What I love about art therapy is its adaptability. I have seen and experienced art therapy with so many populations and I do not feel that it works better for one client group or another. The great thing about art therapy is that art is the common denominator no matter what the population is. I can truly meet a person (a client) where he or she is as I adapt the media and activity. Meaning, that if the individual I am working with has a disability– maybe arthritis or communicates non-verbally—I can adapt to meet the needs of the client. For example, rather than using scissors to cut fabric (an agitate to arthritis) I may have individuals work together to rip fabric (each working together to pull one end of the same fabric to make the tear). With this adaption, I now have the opportunity to discuss teamwork and the stress-relieving qualities of ripping fabric.
How long you have been practicing?
I graduated in May 2009 and have been working since that time. I have worked at Brookwood Hospital with adults who have a mental illness in an inpatient psych setting. I have also worked at VSA of Alabama, the state organization on arts and disabilities (as their art therapist, program manager and now as a contract employee). More recently in my private practice–Art Stories Studio (www.artstoriesstudio.com), I have been meeting with clients individually and contracting services at various hospitals and community settings throughout Birmingham.
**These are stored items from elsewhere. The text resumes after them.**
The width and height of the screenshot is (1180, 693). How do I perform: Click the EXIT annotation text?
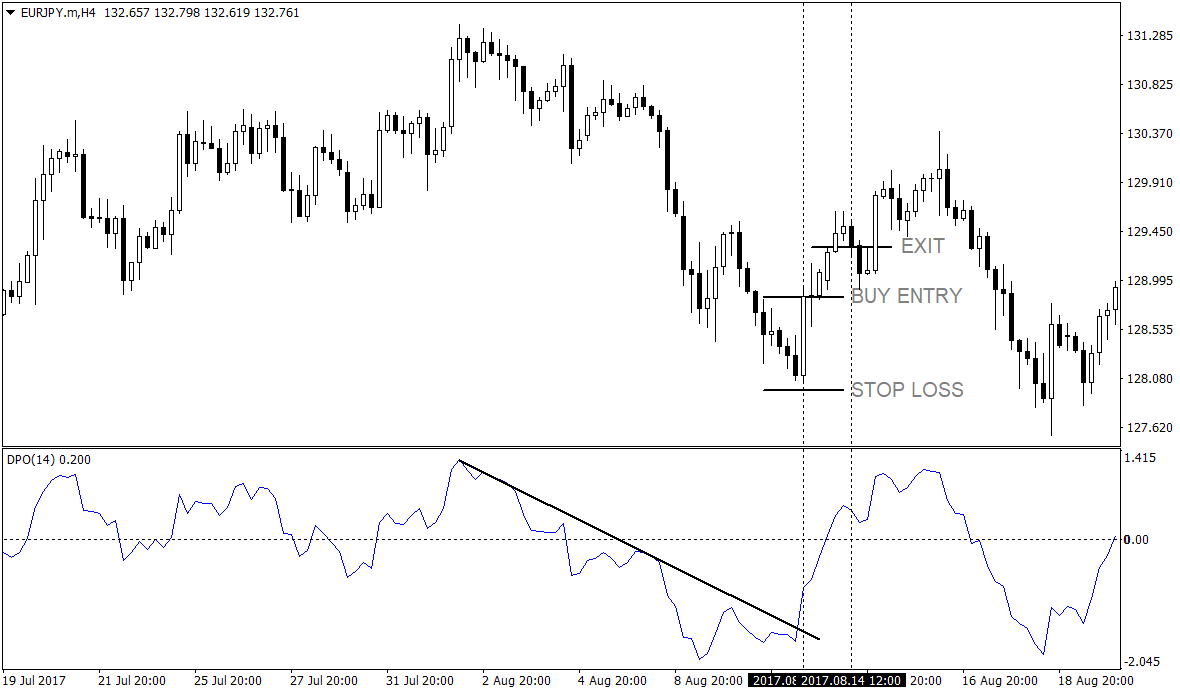[922, 246]
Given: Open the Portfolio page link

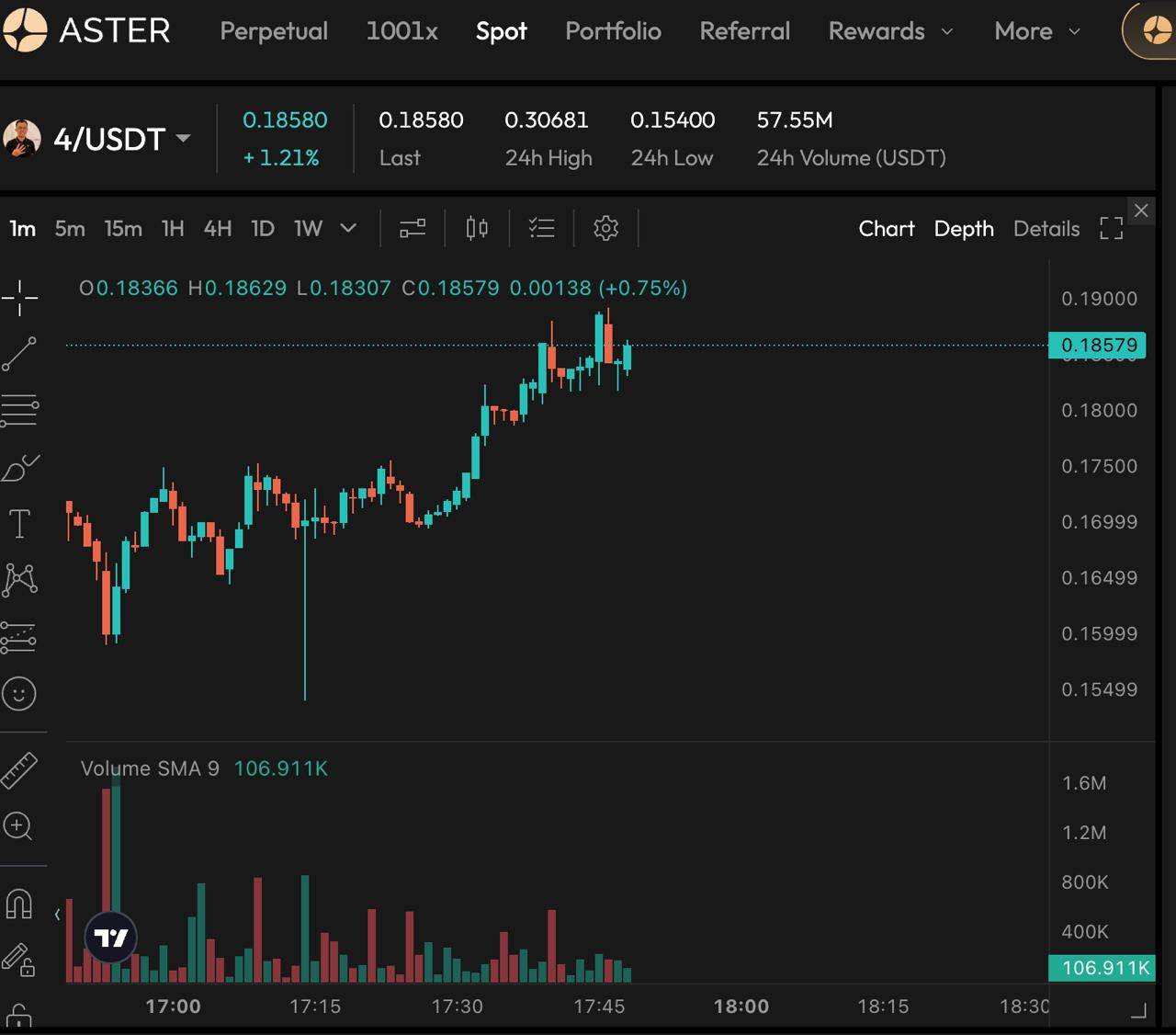Looking at the screenshot, I should pos(613,31).
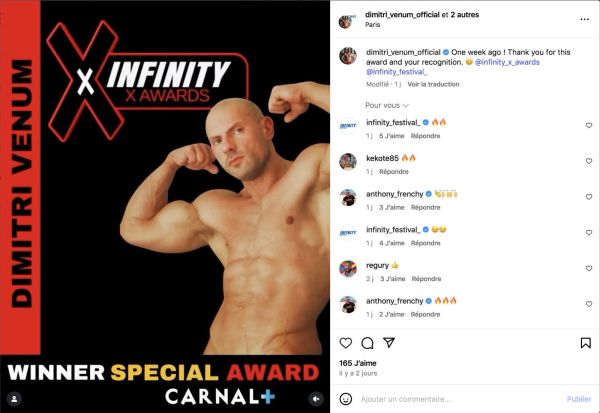This screenshot has height=413, width=600.
Task: Open @infinity_x_awards mention link
Action: coord(507,62)
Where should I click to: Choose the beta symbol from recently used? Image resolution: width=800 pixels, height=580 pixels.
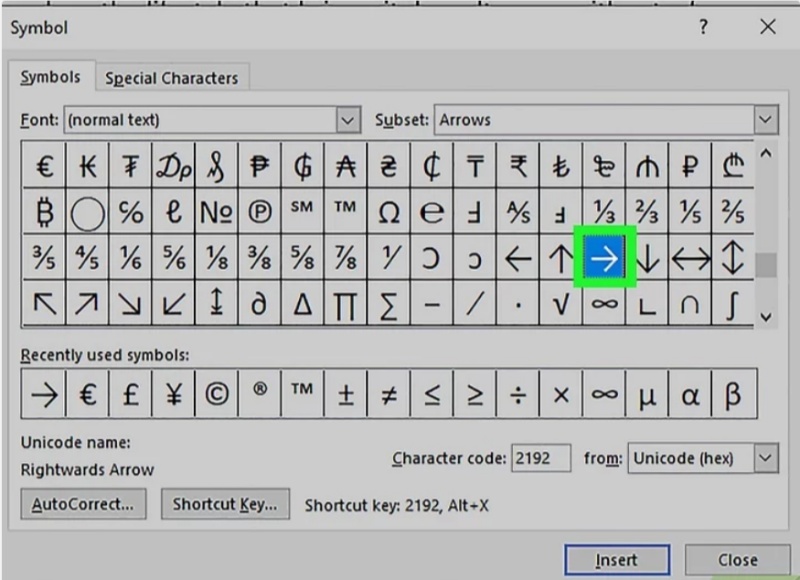pos(733,394)
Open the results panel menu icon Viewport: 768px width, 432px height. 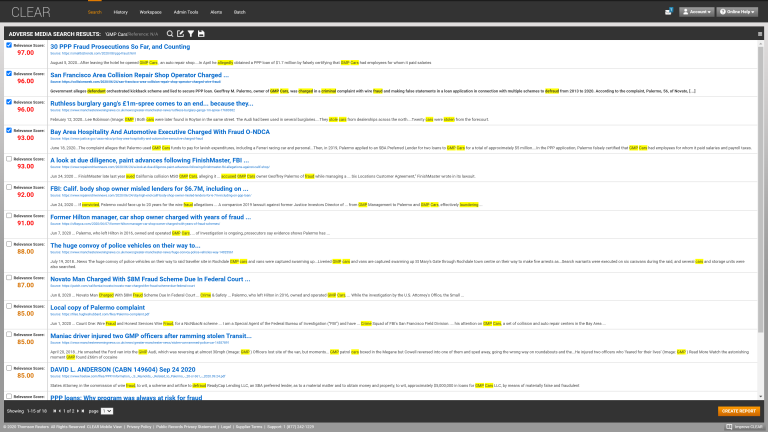tap(760, 33)
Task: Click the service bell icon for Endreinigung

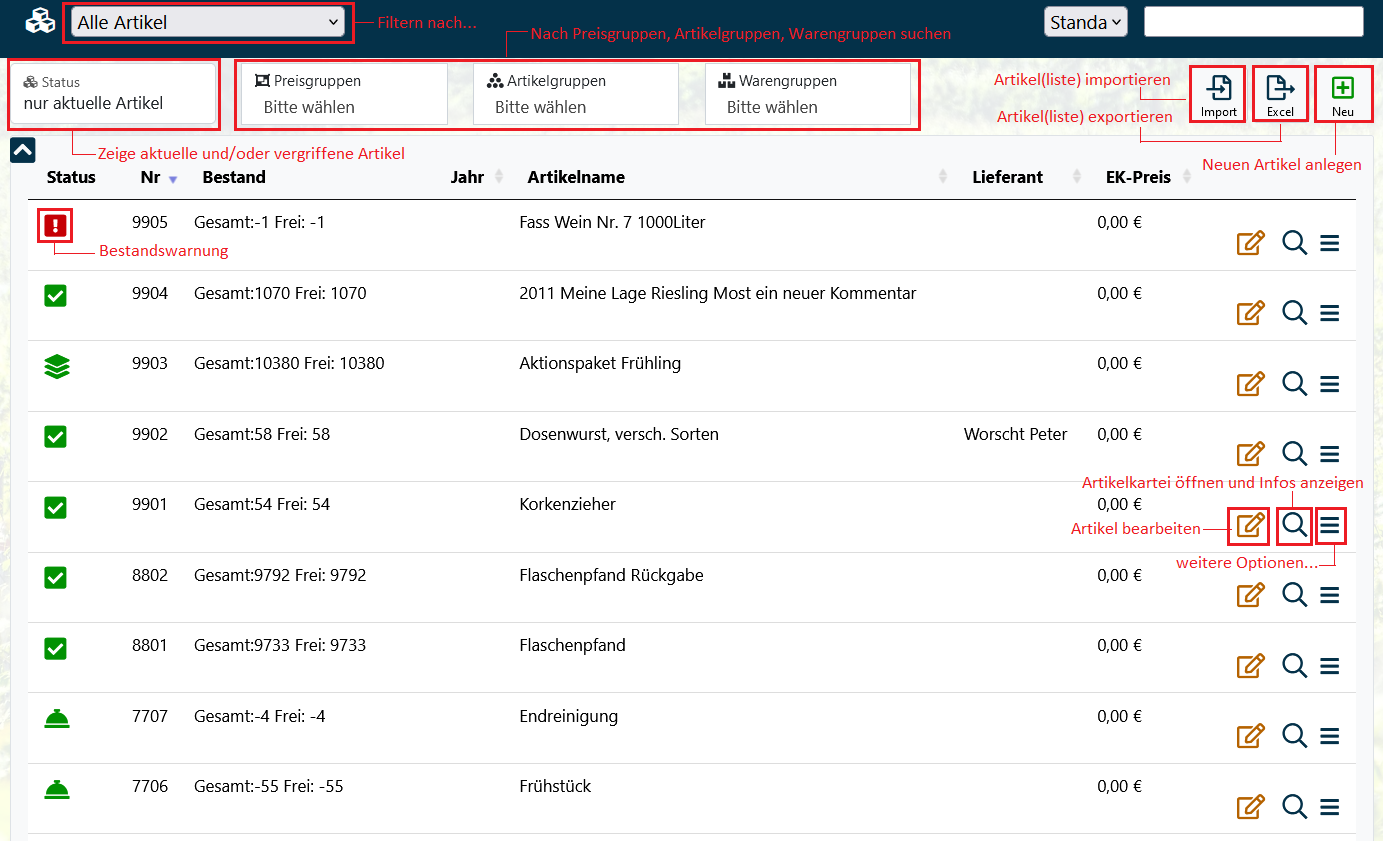Action: (57, 719)
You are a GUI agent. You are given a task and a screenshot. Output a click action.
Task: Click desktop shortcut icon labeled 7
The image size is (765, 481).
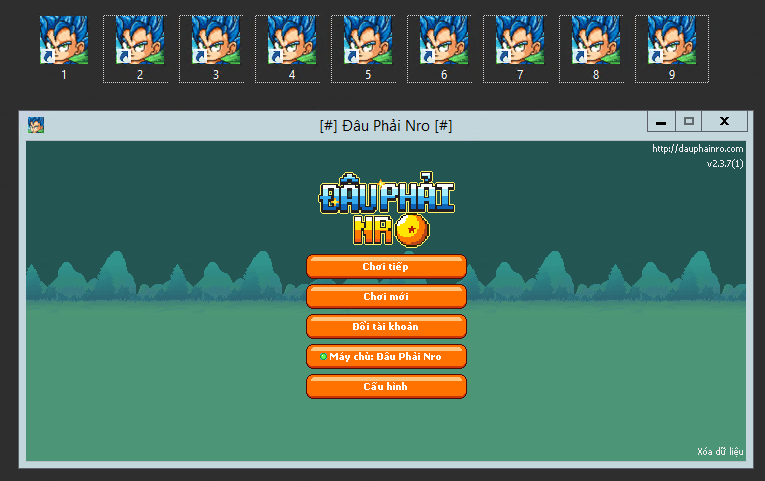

Do you use art therapy or art as therapy?
I use both. I have worked as a contract-employee at Children’s Hospital of Alabama (with pediatric cancer patients) as well as several nursing homes with senior adults with Alzheimer’s/ dementia. I find that my therapeutic technique depends on the client and where they are at mentally, physically, and emotionally. With some clients I may do both (one session focus on more cognitive processing through art, another session focus more on the art process). For example, maybe one week the patient is newly admitted and feels ‘normal’ and a few weeks later has begun chemo and as a result is physically very sick and unable to do and mentally process the things they did a month prior. I would meet the patient where he/ she is at and focus on what they are able to do. Art as therapy may be more appropriate in this case.
What type of mediums you use?
Some of the typical mediums that I use in sessions are canvas, acrylic paints, chalk pastels, paper, and magazine collage. However, when budget allows, I enjoy bringing out some clay (esp. Crayola Air-Dry clay as it does not leave residue on hands), I’ve also done several group murals using fabric, which have been very rewarding.